Dildeki Arapça, Farsça kökenli sözlerin atılması Güneş-Dil Teorisi’nden önce... Bu sözlerin atılmasına karşı ilk tepkiler aslında Güneş-Dil Teorisi’nden de önce geliyor. Falih Rıfkı, yabancıdır diye tasfiye edilen, ancak dilde gerekliliğine inanılan sözleri nasıl kurtardıklarını anlatır yazılarında. Yabancı kaynaklı sözler gündeme geldiğinde bunların Türkçe kökenli olduğu söylenmekte ve dilden çıkarılması önlenmektedir. Naim Hazım, Arapça kökenli sözlerin köklerini Türkçeye çıkarmaktadır. Bir gün sıra hüküm sözüne gelir. Falih Rıfkı “Bir karşılığı yoksa, alıkoyalım.” der. Üyeler kabul etmez, tartışma çıkar. Toplantıdan sonra Abdülkadir İnan, Falih Rıfkı’ya gelerek, üzülmemesini, hüküm sözünü bir sonraki toplantıda Türkçe yapacaklarını söyler. Ertesi gün toplantıdan önce Abdülkadir İnan, Falih Rıfkı’nın eline küçük bir kâğıt tutuşturur. Kâğıtta Türk lehçelerinde akıl için ög, ök, ük sözünün kullanıldığı yazılıdır. -üm eki ile de ad türetildiğini bilen Falih Rıfkı, Arapça ‘hüküm’ sözünün Türkçe olduğunu örneklerle anlatır. Komisyonun üyeleri susup kalır. Böylece hüküm sözü de dilden çıkarılmaz. Bir başka sebebi daha var aslında bu teorinin ortaya atılmasının. Öteden beri, Türklerin bir uygarlık oluşturamadığı, göçebe bir toplum olduğu, bir Türk kültüründen söz edilemeyeceği gibi düşünceler ileri sürülmüştü. Tarih teziyle işte Türklerin bir uygar toplum olduğu, uygarlık meydana getirdiği tezi işlenmeye çalışılmıştı. Dil de bunun bir parçasıydı. Türkçenin bir halk dili, avam dili olduğu, uygarlık dili olmadığı düşüncesi yıkılmak istendi.
Ama bu başka bir şey, bütün dillerin anası Türkçe demek başka bir şey.
Bütün dillerin Türkçeden doğduğu şeklinde bir düşünceyle toplumda dil konusunda, tarih konusunda bir bilinç ve güven uyandırılmaya çalışıldı.

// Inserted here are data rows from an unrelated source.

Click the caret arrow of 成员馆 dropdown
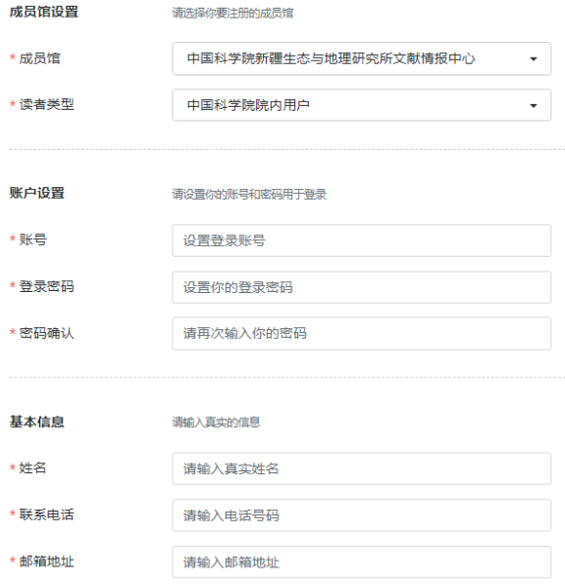click(x=534, y=59)
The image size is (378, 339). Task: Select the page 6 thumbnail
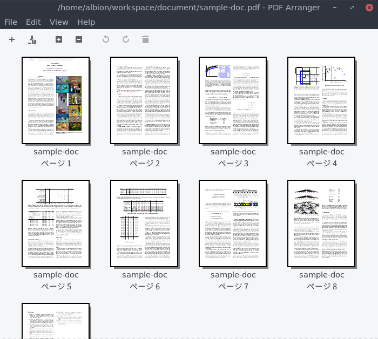[x=144, y=223]
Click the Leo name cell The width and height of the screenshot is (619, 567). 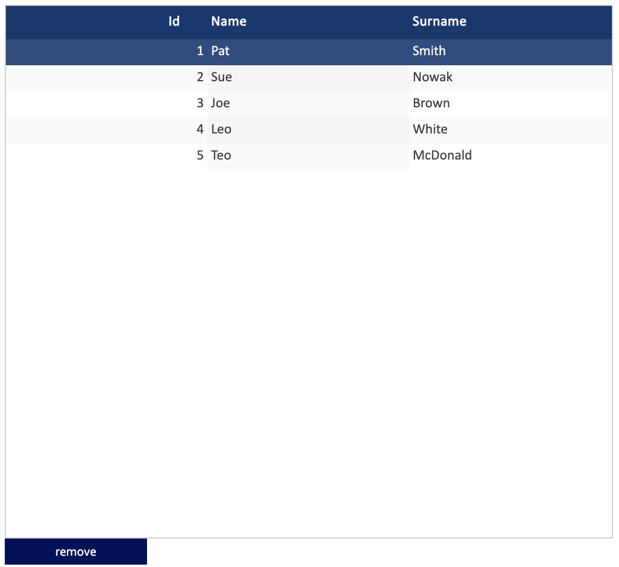tap(221, 129)
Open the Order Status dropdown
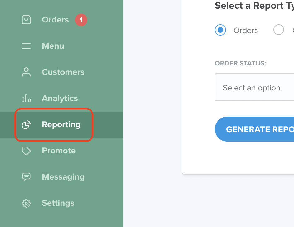The width and height of the screenshot is (294, 227). [254, 87]
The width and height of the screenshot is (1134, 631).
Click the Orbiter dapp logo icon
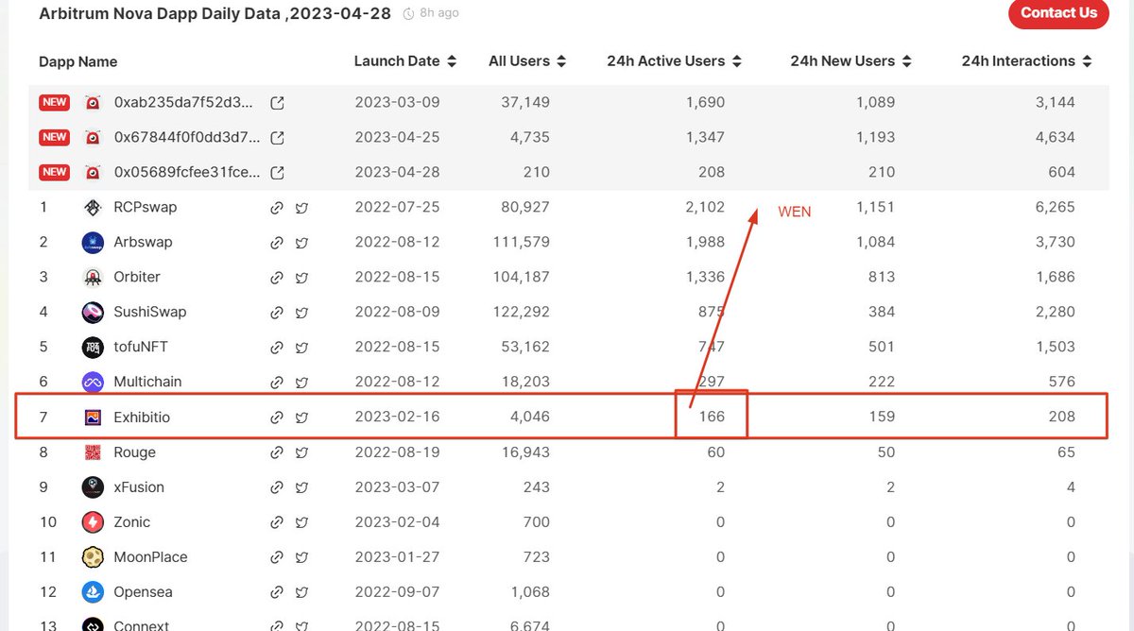93,277
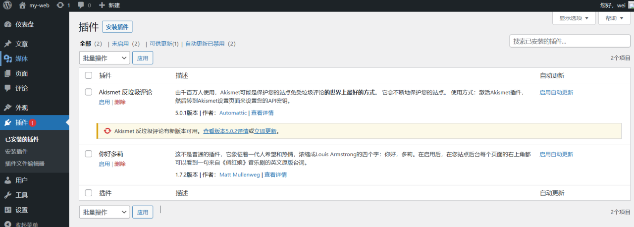
Task: Click 启用自动更新 for 你好多莉
Action: (x=556, y=154)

İnsanı aşırılıklara sevk eden hastalıklı bir bilinç değil mi?
Şimdi bakın, bu düşünceyle ne olmuş? Dilimizde atılması düşünülen sözcüklerin Türkçe kökenli olduğu açıklanmaya başlanmış. Bunda aşırıya gidildiği de olmuş tabii. Elektrik sözcüğünün parlak, ışık anlamındaki yaltırık’tan, termal sözünün ter’den geldiği gibi açıklamalar yapılmış. Hatta işi aşırıya götürüp özel adların bile Türkçeden geldiğini söylemişler. Aristo’nun adının Ali usta’dan geldiğini yazanlar bile çıkmış. Güneş-Dil Teorisi’nin getirdiği en önemli sonuç Atatürk döneminde dilde tasfiyecilik hareketinin durmasıdır.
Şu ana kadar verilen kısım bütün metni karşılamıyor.